The proposal makes the case for divestment based on the unequivocal scientific evidence supporting rapid and far-reaching action to curb fossil fuel use, basic ethical demands to safeguard ecosystems and vulnerable populations, evolving approaches to wise investing and fiduciary responsibility, and the College’s own assertions about its mission and values.
Mike McGinn, a Williams alumnus, explained why he helped Seattle divest of fossil fuels when he was mayor of that city. “Divestment offers a clear choice of the side we are on. Do we continue on the path we are on, or do we change? With what we now know, we cannot in good conscience support companies whose business model and stock values depend on dangerously disrupting our climate.”
This proposal is the first step in a series of planned events and actions aimed at prompting a dramatic shift in the College’s investment policies. These moves follow a protracted campaign to shine a light on the negative impact of the College’s present investments. To date, the coalition has reached out personally to College administrators, mounted online petitions, organized on-campus events, a webinar on divestment, and even a hunger strike.
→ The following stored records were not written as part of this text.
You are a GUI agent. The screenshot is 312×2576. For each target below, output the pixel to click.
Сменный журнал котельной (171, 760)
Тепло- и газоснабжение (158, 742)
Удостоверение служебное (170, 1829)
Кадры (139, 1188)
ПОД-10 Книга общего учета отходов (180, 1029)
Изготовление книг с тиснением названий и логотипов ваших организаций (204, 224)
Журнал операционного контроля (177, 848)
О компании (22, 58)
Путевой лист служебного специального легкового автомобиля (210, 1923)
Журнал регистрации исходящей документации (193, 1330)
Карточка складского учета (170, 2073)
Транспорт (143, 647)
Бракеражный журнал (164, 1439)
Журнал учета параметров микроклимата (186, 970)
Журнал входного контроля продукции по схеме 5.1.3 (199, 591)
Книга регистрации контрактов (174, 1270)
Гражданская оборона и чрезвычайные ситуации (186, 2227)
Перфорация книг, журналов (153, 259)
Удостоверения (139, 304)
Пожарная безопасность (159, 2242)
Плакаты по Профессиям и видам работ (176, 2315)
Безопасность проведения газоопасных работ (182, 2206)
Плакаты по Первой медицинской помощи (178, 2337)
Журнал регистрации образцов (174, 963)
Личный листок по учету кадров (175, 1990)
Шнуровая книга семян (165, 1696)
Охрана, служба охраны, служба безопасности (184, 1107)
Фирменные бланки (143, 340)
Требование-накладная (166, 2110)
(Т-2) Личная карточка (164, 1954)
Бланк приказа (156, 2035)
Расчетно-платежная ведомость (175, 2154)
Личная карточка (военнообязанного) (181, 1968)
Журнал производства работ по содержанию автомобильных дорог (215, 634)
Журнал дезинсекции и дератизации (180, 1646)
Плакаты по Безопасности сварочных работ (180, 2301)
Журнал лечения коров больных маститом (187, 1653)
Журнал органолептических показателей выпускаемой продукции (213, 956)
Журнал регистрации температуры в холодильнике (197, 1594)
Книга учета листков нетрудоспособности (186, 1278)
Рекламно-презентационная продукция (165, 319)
“Climate change is the most significant environmental and social justice issue of our time and it calls for a serious response,” said Daniel Shearer, one of the group’s alumni leaders. “We see divestment one piece of this response. It’s about revoking the social license to pollute. It’s about withdrawing public support from the industry most responsible for climate disruption.”
The divestment movement is gaining steam nationally. To date, fourteen colleges and universities have committed to divestment, as well as thirty-four cities, two counties, sixty-five religious institutions, and thirty-seven foundations and other institutions.
University trustees have often claimed that fund managers are reluctant to divest, but even that argument is beginning to crumble. At Swarthmore, one of Williams’ strongest competitors, Fund Manager Cambridge Associates is now open to divestment action.
“It’s time for the premier small liberal arts college in the country to catch up,” said Steve Kaagan, a ’65 grad who also holds an honorary degree from Williams. “We’ve come together across the generations to help make sure that happens.”